Graphene is a two-dimensional crystal that is stripped from pristine graphite and made of single layer of carbon atoms. Containing numerous functional groups, graphene derivatives (GDs) could be easily modified and have aroused great attention for potential applications in biomedicine. However, pristine graphene and graphene oxide (GO) could arouse cell and animal toxicity. To screen GDs with high biocompatibility applied for biomedicine, general comparison was performed about the toxicities of six GDs with diverse types of surface modification, size, and redox state, including GO, reduced GO (rGO), graphene quantum dot (GQD), aminated GQD (GQD-NH2), carboxyl GQD (GQD-COOH), and graphene oxide quantum dot (GOQD).

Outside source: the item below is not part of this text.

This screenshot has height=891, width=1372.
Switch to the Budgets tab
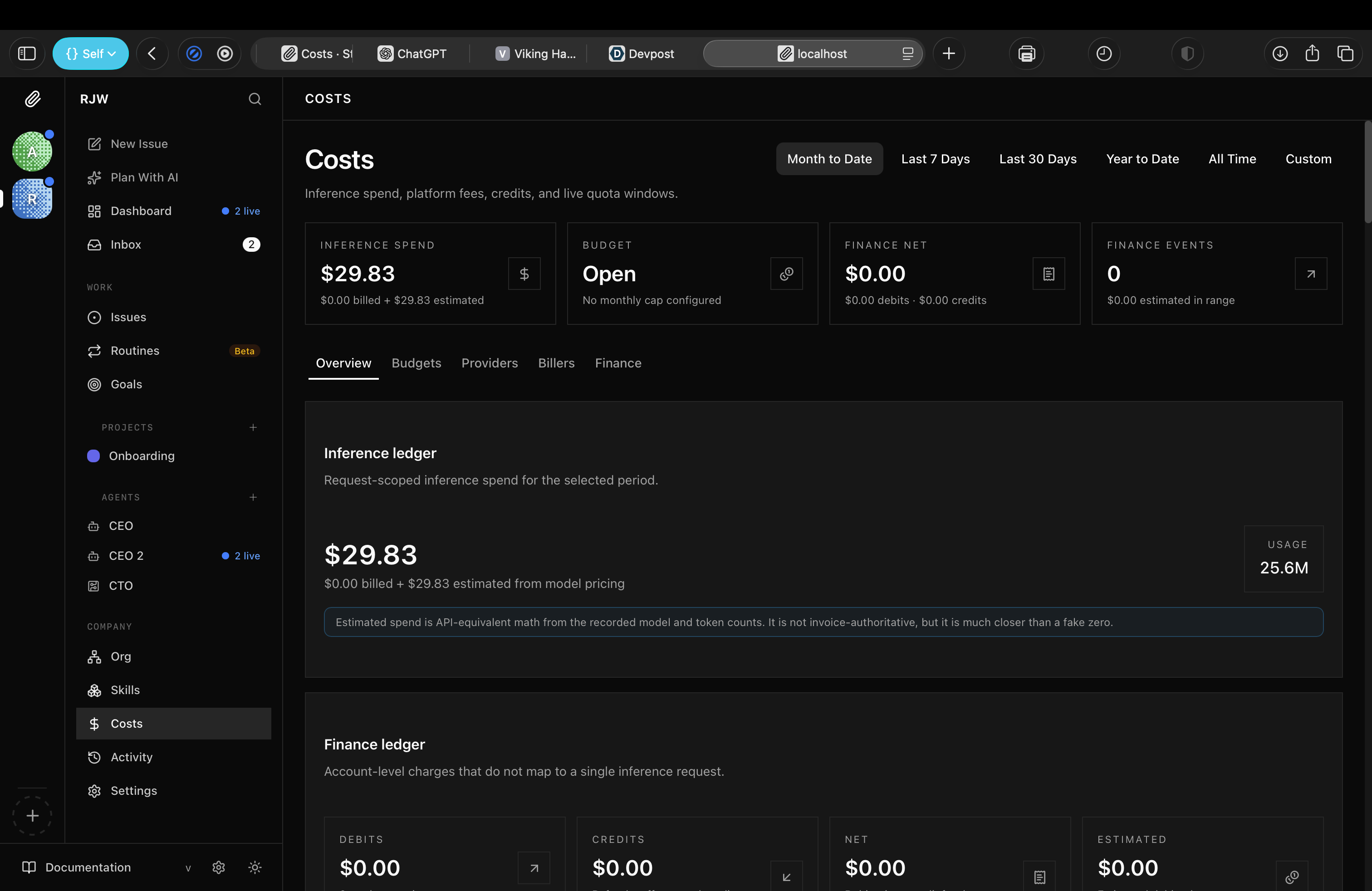click(x=416, y=363)
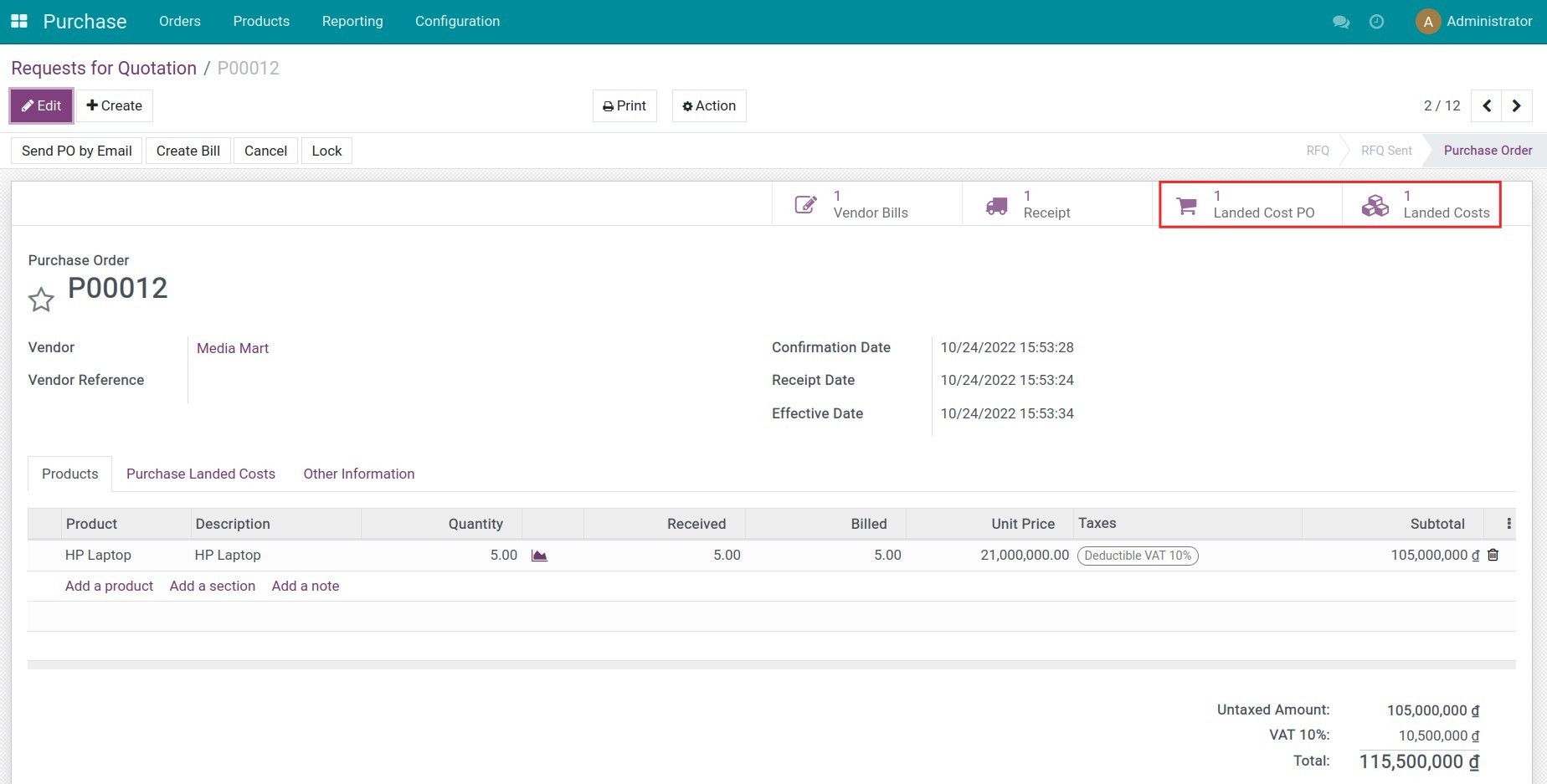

In contrast, it was found that large particle size, oxidation state, high concentration, and long exposure time were unfavorable factors affecting the cell viability. We further explored the mechanism of different toxicity, which could be contribute to cell membrane destruction by sharpened edges of GDs (LDH release, hemolysis), ROS production, immuno-inflammatory responses, and activation of apoptotic pathways (IKK/IB/NF-B and BAX/BCL-2). Overall, our combined data primarily explored the related biochemical and molecular mechanism underlying the biological behaviors and toxicity of GDs, and we also identified GQD, GQD-NH2, GQD-COOH, and GOQD could be safely used for biomedical application as drug carriers.